Insomma in un contesto come questo, senza regole, diventa davvero difficile e soprattutto pericoloso, prestare la propria opera con l’intento di rendere un positivo servizio alla società civile. I raccapriccianti episodi, come aggressioni contro gli operatori, che si sono verificati nella Casa Provvidenza sono solo la punta dell’iceberg di un fenomeno ormai degenerato. Da una parte le istituzioni del tutto assenti, dall’altra giovani migranti, molti dei quali hanno capito perfettamente il meccanismo vizioso dell’ospitalità, tanto che – come è successo in taluni casi – molti giovani vedono la fuga come un escamotage per arrivare in un altro Paese senza che vi sia il reale rischio di lasciare quello di origine.

L’effetto non è quello di non produrre integrazioni con il paese ospitante, bensì quello di aumentare l’isolamento sociale tra gruppi di diversa etnia e paese, i cui drammatici risultati saranno visibili a breve.

Insomma Roma non si sta dimostrando all’altezza.
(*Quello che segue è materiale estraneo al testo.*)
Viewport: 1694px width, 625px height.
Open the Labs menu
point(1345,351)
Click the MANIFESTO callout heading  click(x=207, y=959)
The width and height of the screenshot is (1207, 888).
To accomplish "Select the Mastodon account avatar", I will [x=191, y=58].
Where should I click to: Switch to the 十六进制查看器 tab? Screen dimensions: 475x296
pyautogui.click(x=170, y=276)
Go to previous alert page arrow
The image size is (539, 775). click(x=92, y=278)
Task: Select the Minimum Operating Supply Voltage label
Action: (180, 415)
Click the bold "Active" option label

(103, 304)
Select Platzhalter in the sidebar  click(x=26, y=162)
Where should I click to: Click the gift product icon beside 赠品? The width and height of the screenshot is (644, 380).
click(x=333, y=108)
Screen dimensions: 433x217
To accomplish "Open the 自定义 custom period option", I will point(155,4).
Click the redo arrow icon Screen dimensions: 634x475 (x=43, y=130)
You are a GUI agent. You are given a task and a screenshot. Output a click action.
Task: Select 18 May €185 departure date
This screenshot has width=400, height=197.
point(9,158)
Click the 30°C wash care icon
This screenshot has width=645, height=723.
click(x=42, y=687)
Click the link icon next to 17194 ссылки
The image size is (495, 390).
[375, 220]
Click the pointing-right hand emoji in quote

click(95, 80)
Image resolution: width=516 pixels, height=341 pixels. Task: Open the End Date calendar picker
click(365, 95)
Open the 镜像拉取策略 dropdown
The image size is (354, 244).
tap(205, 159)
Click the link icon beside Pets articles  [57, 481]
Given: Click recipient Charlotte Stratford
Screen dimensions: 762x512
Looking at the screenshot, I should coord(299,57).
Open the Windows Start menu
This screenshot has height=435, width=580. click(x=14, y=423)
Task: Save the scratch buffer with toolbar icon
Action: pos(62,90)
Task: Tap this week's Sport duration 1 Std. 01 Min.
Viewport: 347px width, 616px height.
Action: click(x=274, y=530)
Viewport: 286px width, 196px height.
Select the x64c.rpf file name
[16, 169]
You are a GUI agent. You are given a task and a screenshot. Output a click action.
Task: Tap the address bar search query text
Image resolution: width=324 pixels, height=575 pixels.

E qualcuno ha pensato pure di sfruttare la situazione creando ad hoc delle cooperative di casa famiglie per incassare palate di soldi pagate da ignari contribuenti, come raccontano le ultime cronache. Nel frattempo Carlo De Nardi attende ancora una risposta dalle isitituzioni dopo 8 mesi. Nel contenuto della missiva si leggono anche delle proposte utili  scritte da chi conosce approfonditamente la questione. Ma evidentemente le buone pratiche non appartengono più a questo Paese.